Virtz ONGs lutam para manter cursos para alunos de baixa renda

ONGs lutam para manter cursos para alunos de baixa renda

Uma pesquisa mostrou que a classe E é a que mais sofre com a baixa qualidade ou falta de conexão com a internet para acompanhar as aulas

  • Virtz | Do R7

Estudo aponta que maioria dos estudantes assistem às aulas de modo virtual

Estudo aponta que maioria dos estudantes assistem às aulas de modo virtual

Pew Nguyen/Pexels

O início da quarentena desafiou educadores a mudar o formato de aulas, conteúdos, a linguagem e, principalmente, o acesso para levar o conhecimento técnico e manter a atenção e a participação dos estudantes.

O cenário fica ainda mais difícil em vulnerabilidade social, por isso, as ONGs lutam para manter ativo os cursos de formação profissional para alunos carentes que enfrentam a baixa qualidade da internet e a necessidade urgente na busca por emprego.

Um estudo realizado por Cetic.br, Nic.br e Cgi.br, apontou que a maioria dos estudantes, considerando também os de ensino fundamental e médio, assistem as aulas por meio de sites, redes sociais ou plataforma de videoconferência. 

A pesquisa mostra que a classe E é a que mais sofre com a baixa qualidade ou falta de conexão com a internet para acompanhar as aulas. Outro motivo que tem afastado os alunos das aulas é a necessidade de 56% dos estudantes procurarem emprego.

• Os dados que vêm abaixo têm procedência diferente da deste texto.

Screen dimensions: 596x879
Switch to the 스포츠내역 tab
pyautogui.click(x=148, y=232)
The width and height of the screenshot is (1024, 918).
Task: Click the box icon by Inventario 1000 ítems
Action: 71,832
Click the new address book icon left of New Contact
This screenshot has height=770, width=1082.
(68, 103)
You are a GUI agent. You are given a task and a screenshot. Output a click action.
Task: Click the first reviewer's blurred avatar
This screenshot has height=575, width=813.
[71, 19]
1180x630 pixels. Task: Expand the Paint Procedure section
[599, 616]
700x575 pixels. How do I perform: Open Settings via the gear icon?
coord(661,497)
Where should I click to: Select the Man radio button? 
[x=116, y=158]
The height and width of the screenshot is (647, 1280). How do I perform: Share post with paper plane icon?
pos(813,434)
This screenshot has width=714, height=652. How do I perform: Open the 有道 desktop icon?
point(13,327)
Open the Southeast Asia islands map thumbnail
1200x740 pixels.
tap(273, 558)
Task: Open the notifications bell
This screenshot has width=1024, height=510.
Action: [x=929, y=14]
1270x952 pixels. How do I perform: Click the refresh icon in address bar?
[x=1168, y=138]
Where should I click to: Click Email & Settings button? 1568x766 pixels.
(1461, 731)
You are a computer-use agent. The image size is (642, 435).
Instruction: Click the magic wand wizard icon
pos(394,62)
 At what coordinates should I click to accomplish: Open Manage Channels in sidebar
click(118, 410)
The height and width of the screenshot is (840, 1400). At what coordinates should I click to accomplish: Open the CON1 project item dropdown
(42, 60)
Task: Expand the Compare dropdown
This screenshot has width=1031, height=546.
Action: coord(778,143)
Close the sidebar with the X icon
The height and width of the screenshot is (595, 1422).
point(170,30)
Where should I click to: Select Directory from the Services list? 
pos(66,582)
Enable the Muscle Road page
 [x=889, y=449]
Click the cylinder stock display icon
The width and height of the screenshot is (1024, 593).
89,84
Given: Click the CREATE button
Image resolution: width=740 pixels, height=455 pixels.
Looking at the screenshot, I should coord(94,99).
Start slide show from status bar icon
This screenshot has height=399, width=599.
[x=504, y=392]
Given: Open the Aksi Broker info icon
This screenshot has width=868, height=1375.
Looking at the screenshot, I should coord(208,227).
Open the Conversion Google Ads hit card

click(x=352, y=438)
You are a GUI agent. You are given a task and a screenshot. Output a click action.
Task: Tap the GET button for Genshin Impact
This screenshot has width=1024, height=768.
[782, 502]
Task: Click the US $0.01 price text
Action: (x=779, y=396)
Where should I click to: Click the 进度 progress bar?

No IOS (Instituto da Oportunidade Social),  a equipe de cerca de 50 professores conteudistas desenvolveu um método que compara e aproxima a realidade do dia a dia do aluno com a vivência corporativa, para tornar o ensino mais dinâmico e atrativo em tempos de isolamento social.  Além disso, a ONG disponibilizou chip de internet para acesso exclusivo à plataforma dos cursos, que foram remodelados para o formato online. 

Segundo os professores, o maior desafio foi quebrar de vez as barreiras tecnológicas na educação. Antes, os professores pediam para o aluno desligar o celular nas aulas e depois da pandemia o movimento é exatamente o contrário. 

As ferramentas e dispositivos de tecnologia foram fundamentais para manter as aulas, mas foi preciso tornar o conteúdo compatível ao celular – principal meio por onde os alunos acompanham as aulas.

Assim, os educadores passaram a utilizar e a produzir mais materiais didáticos em vídeos e proporcionar ambientes de simulação para que os alunos pudessem praticar com mais realidade. 

Mudanças e novos aprendizados

Para implantar todas essas mudanças, os professores também precisaram voltar a ser alunos e treinar na plataforma para entender as necessidades, as dificuldades e mergulhar no novo modelo. Desta forma, passaram a assumir a função de "pontes para o conhecimento", ao invés de "detentores do conhecimento", que mantinham antes do novo formato. Esse aprendizado modificou a rotina e o formato híbrido dos cursos já é uma realidade no IOS.